Canadian television broadcaster

Catherine Jane Clark is a Canadian television broadcaster, and the daughter of former Canadian Prime Minister Joe Clark and Maureen McTeer.

==Life and career==
Clark was born in Ottawa, Ontario. When she was 18, she moved alone to Paris to attend the American University for five months, and lived in a tiny one-bedroom flat. She graduated from the University of Toronto with a degree in art history. After graduating, she worked at the publicity firm Hill & Knowlton.

She played a prominent role in the Joe Clark campaign during the federal election of 2000.

In 2001, she began a career in broadcasting, hosting a television news magazine, Unzipped, for the new Canadian digital cable network ichannel. The show was cancelled the following year due to financial constraints and questionable content at the network, but Clark continued to work for the network in other capacities. In 2004, she joined Rogers Television as host of a daily talk show in Ottawa.

On June 8, 2002, Clark married Chad Schella, formerly the director of player services for the NHL Ottawa Senators and now general manager of government affairs at Canada Post.
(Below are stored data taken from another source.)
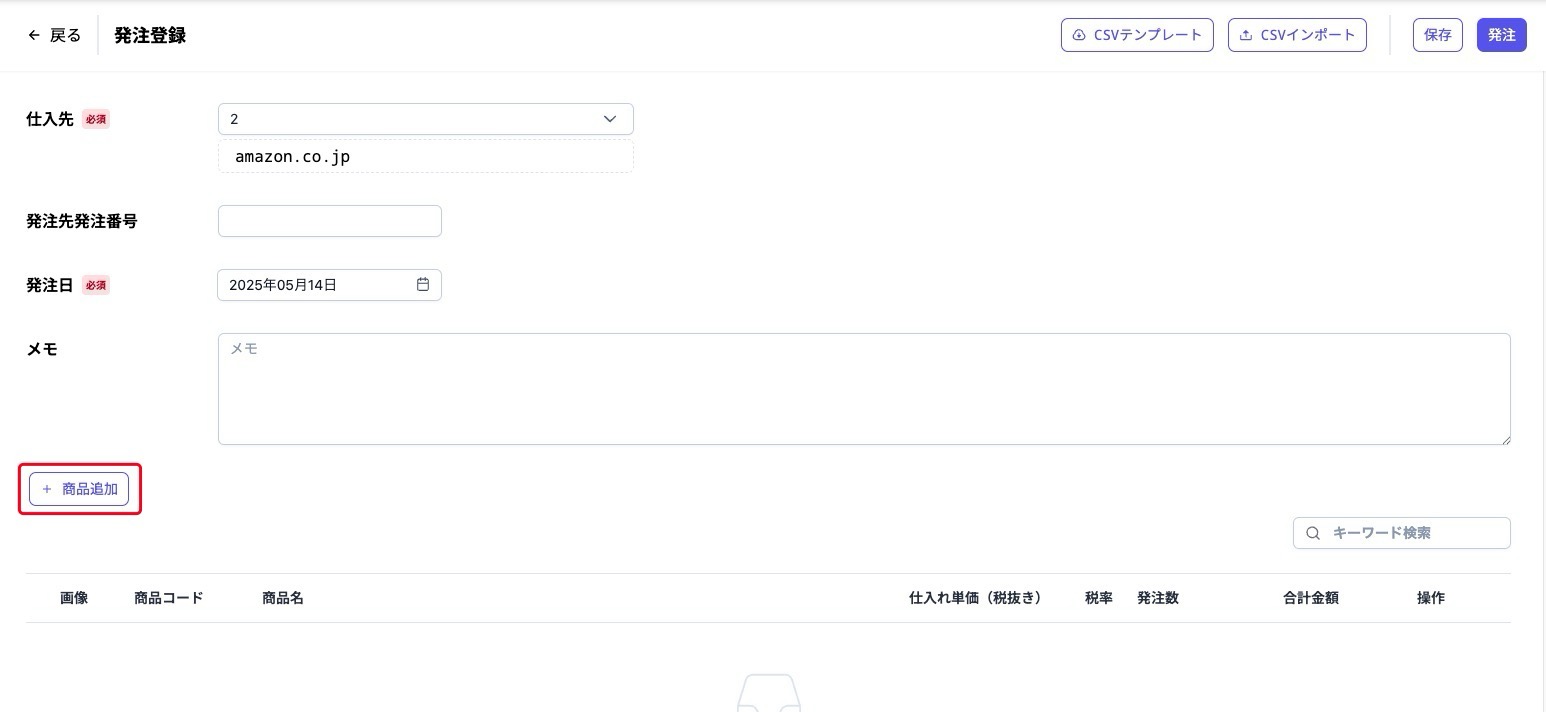Click the plus icon in 商品追加
Viewport: 1546px width, 712px height.
[x=47, y=489]
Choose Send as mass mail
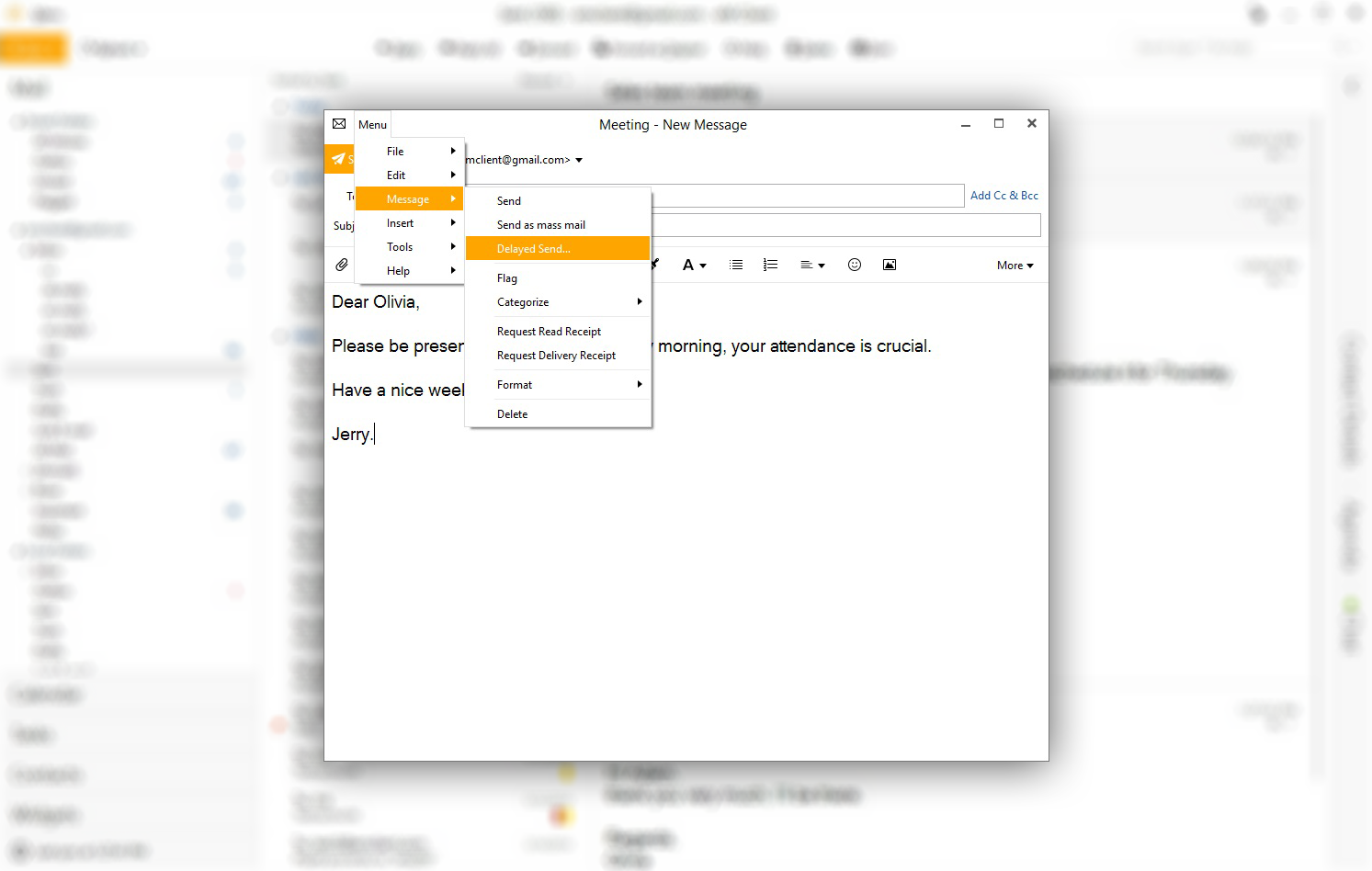The width and height of the screenshot is (1372, 871). (540, 224)
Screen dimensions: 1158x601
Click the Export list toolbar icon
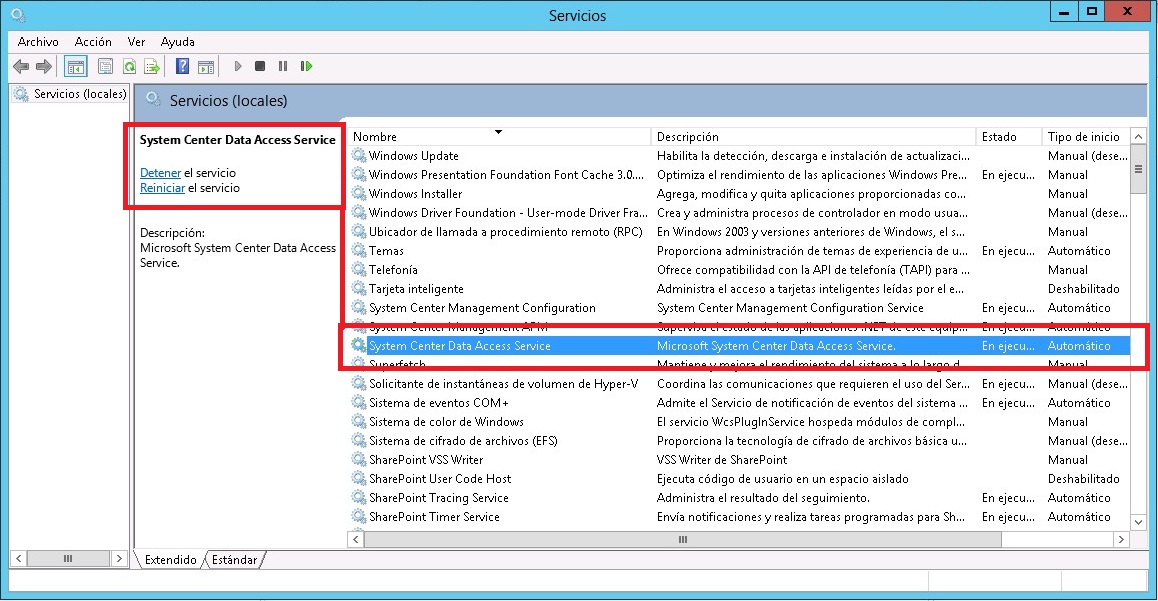point(152,67)
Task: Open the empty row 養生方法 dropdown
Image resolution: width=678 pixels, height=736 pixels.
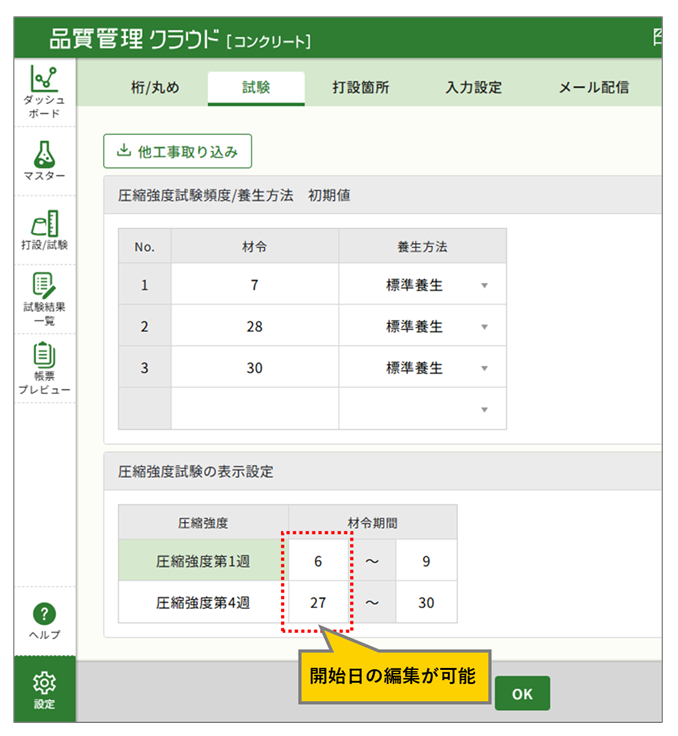Action: 484,409
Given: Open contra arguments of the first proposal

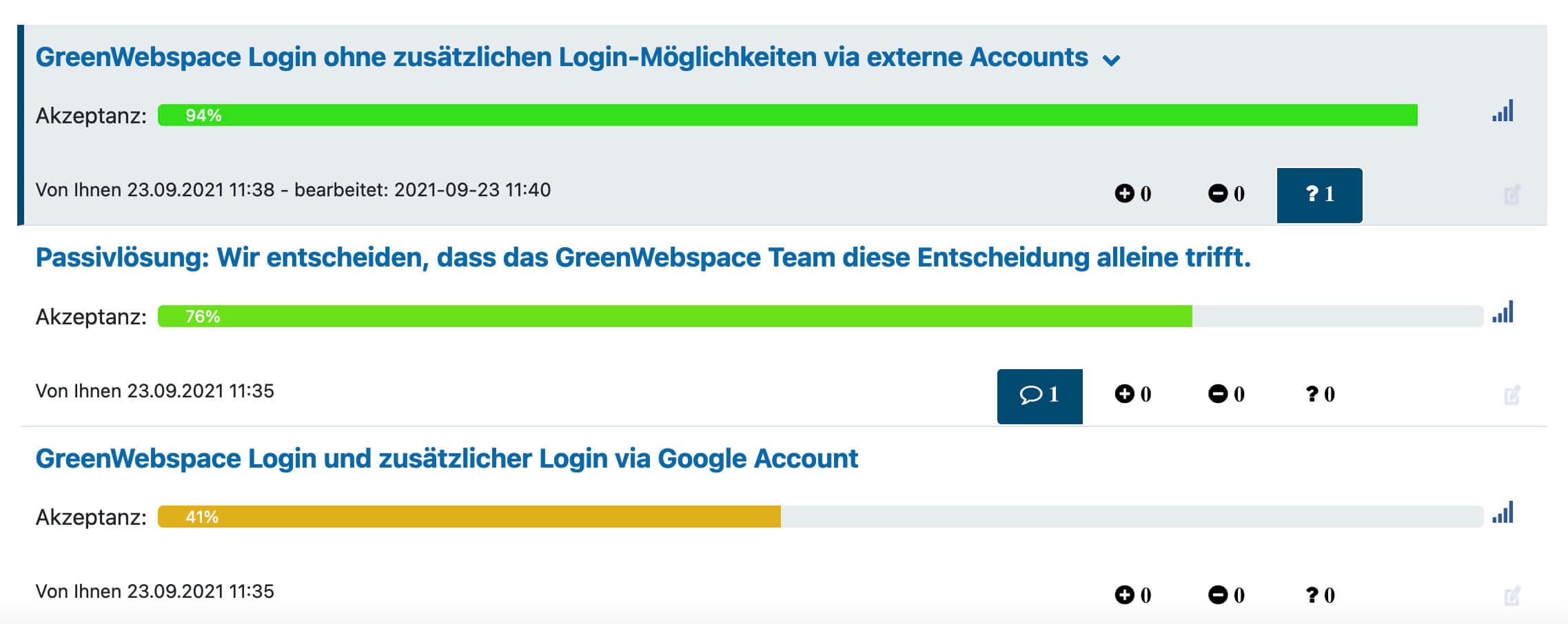Looking at the screenshot, I should [1226, 194].
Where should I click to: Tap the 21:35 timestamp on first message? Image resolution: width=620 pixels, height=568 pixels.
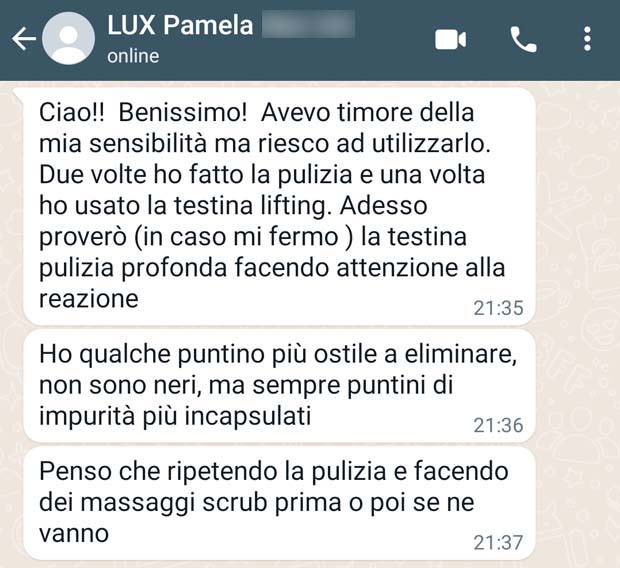pos(498,308)
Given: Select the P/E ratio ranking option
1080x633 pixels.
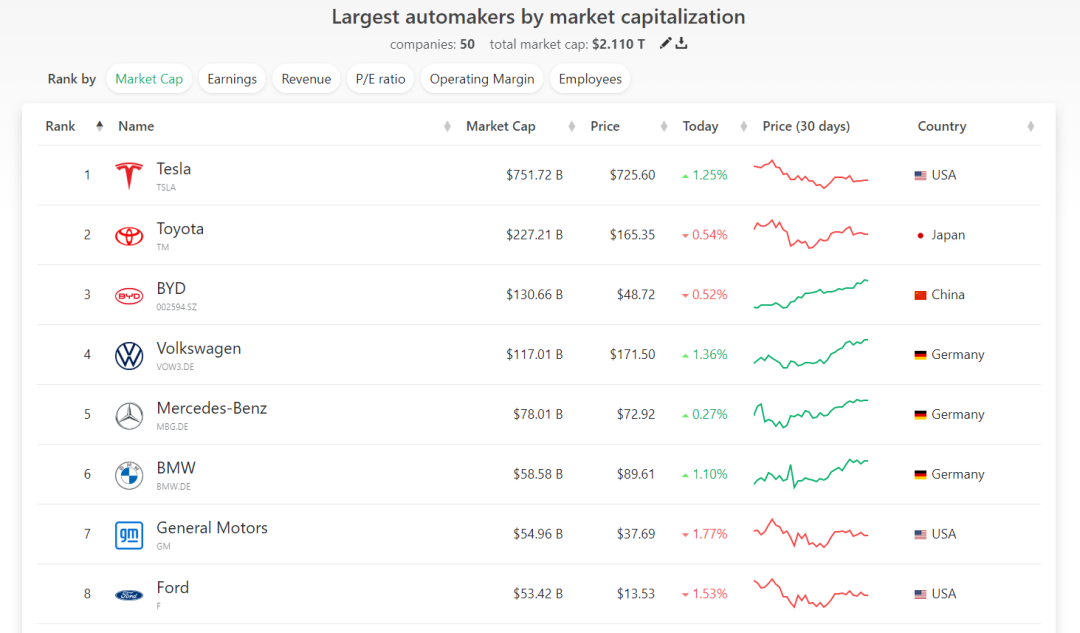Looking at the screenshot, I should point(380,79).
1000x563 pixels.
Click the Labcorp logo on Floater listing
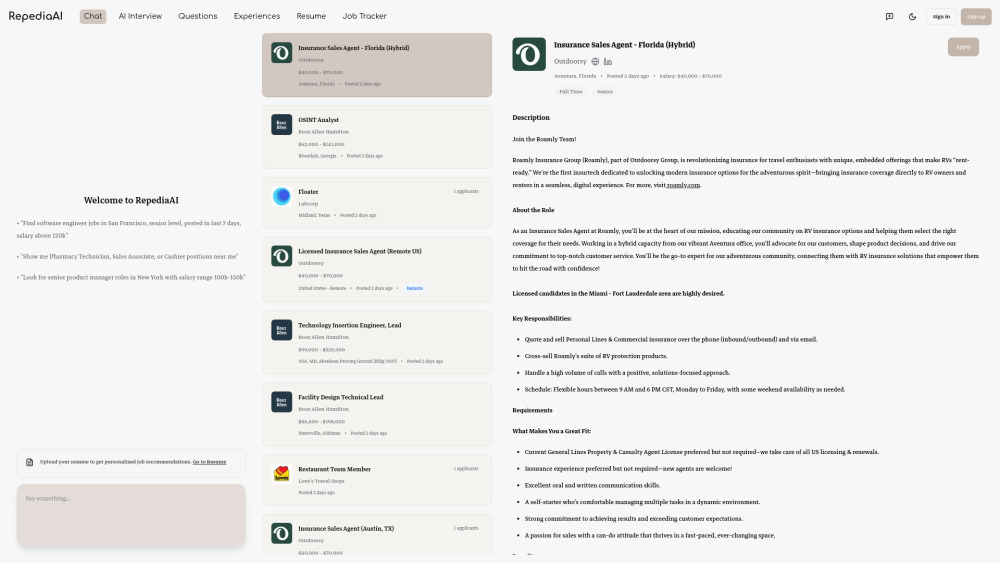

They have a daughter, Alexandra Charmaine Maureen Schella, born on May 26, 2006, and a son, Charles Roger Dennis Schella, born April 1, 2009. Clark took some time off from television after her daughter's birth, and subsequently joined CPAC, the Canadian parliamentary broadcaster. With CPAC, she hosted Sunday Sound Off, a political debate and panel discussion show, and Beyond Politics, a talk show where she interviews Canadian politicians in depth about their lives outside politics.

As of December 2017, she has her own marketing and public relations firm, Catherine Clark Communications.